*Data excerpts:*
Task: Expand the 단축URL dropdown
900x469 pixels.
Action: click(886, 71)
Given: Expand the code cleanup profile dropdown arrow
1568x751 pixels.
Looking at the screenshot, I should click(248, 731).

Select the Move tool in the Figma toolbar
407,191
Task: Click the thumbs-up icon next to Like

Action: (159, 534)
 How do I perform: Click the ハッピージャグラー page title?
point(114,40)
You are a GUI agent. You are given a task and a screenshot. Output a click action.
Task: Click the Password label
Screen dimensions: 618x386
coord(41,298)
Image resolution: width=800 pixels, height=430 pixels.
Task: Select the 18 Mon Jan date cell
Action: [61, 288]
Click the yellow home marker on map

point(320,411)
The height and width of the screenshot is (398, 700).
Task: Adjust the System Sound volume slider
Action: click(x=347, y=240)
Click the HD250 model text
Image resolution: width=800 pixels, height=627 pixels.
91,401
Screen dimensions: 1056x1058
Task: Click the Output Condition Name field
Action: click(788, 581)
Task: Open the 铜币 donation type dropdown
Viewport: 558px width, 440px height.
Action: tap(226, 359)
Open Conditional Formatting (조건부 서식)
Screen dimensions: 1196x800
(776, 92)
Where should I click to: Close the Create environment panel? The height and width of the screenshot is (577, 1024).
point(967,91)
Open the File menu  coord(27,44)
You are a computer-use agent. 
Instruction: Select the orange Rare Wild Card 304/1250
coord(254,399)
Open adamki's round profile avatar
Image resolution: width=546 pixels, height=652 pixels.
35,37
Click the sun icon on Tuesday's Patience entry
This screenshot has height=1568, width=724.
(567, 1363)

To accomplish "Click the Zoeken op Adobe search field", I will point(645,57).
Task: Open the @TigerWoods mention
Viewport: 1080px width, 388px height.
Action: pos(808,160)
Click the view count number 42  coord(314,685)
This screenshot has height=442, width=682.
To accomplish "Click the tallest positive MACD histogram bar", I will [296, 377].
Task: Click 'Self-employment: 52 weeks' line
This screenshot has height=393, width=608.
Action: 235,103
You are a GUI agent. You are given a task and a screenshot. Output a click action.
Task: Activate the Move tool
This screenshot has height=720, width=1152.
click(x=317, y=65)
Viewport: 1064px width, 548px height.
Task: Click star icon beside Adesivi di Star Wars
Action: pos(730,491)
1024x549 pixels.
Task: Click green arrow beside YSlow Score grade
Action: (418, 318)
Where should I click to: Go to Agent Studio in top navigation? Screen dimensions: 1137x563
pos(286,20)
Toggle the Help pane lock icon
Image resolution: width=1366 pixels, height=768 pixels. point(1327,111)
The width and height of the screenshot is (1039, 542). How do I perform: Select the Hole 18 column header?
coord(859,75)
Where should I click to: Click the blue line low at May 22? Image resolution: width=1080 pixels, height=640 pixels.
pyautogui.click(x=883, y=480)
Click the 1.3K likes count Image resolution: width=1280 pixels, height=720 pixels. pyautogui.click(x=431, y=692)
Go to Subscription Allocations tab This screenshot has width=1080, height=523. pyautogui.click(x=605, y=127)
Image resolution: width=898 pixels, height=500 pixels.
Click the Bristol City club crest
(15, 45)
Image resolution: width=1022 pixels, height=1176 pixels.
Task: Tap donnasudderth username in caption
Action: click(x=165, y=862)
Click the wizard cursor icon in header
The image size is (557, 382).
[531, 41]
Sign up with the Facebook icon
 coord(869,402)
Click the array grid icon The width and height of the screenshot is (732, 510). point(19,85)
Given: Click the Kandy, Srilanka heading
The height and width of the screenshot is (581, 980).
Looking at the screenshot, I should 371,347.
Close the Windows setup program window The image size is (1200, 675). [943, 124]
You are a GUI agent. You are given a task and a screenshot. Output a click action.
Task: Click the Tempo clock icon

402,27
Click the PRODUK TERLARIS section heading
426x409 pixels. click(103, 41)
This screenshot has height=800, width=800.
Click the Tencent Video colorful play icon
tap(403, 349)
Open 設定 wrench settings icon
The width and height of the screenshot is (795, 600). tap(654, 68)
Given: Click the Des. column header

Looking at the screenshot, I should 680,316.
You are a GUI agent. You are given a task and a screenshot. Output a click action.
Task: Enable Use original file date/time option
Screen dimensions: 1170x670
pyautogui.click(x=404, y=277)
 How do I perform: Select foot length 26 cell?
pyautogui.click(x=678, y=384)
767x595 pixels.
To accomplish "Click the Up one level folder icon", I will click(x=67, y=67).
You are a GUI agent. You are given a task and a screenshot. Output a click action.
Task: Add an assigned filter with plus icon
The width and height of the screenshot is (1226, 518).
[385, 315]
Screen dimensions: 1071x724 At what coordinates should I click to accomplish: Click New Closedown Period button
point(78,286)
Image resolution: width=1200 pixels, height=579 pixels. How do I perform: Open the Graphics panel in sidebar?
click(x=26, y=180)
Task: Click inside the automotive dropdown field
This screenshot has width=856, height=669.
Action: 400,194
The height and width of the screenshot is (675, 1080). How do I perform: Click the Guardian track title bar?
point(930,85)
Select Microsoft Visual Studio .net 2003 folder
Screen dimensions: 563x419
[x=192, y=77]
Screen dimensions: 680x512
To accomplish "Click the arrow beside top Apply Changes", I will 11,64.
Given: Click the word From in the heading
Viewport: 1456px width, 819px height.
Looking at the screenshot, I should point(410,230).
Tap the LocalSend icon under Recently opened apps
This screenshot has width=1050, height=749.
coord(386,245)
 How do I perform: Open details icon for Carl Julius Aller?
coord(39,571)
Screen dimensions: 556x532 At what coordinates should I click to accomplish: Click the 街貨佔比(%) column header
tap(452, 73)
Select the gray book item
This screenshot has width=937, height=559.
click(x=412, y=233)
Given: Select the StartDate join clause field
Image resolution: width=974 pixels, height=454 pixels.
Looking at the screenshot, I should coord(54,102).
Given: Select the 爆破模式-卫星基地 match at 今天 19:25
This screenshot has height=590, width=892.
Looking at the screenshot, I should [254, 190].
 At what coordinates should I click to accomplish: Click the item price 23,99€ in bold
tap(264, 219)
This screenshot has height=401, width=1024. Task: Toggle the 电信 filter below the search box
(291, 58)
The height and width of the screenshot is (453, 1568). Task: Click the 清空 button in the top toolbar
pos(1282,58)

*Task to complete:* Beginning at the line above with "This screenshot has width=856, height=669." and finishing at the line with "Given: Click the word From in the heading", return each line exactly and return nothing else.

*Task solution:*
This screenshot has width=856, height=669.
Action: 400,194
The height and width of the screenshot is (675, 1080). How do I perform: Click the Guardian track title bar?
point(930,85)
Select Microsoft Visual Studio .net 2003 folder
Screen dimensions: 563x419
[x=192, y=77]
Screen dimensions: 680x512
To accomplish "Click the arrow beside top Apply Changes", I will 11,64.
Given: Click the word From in the heading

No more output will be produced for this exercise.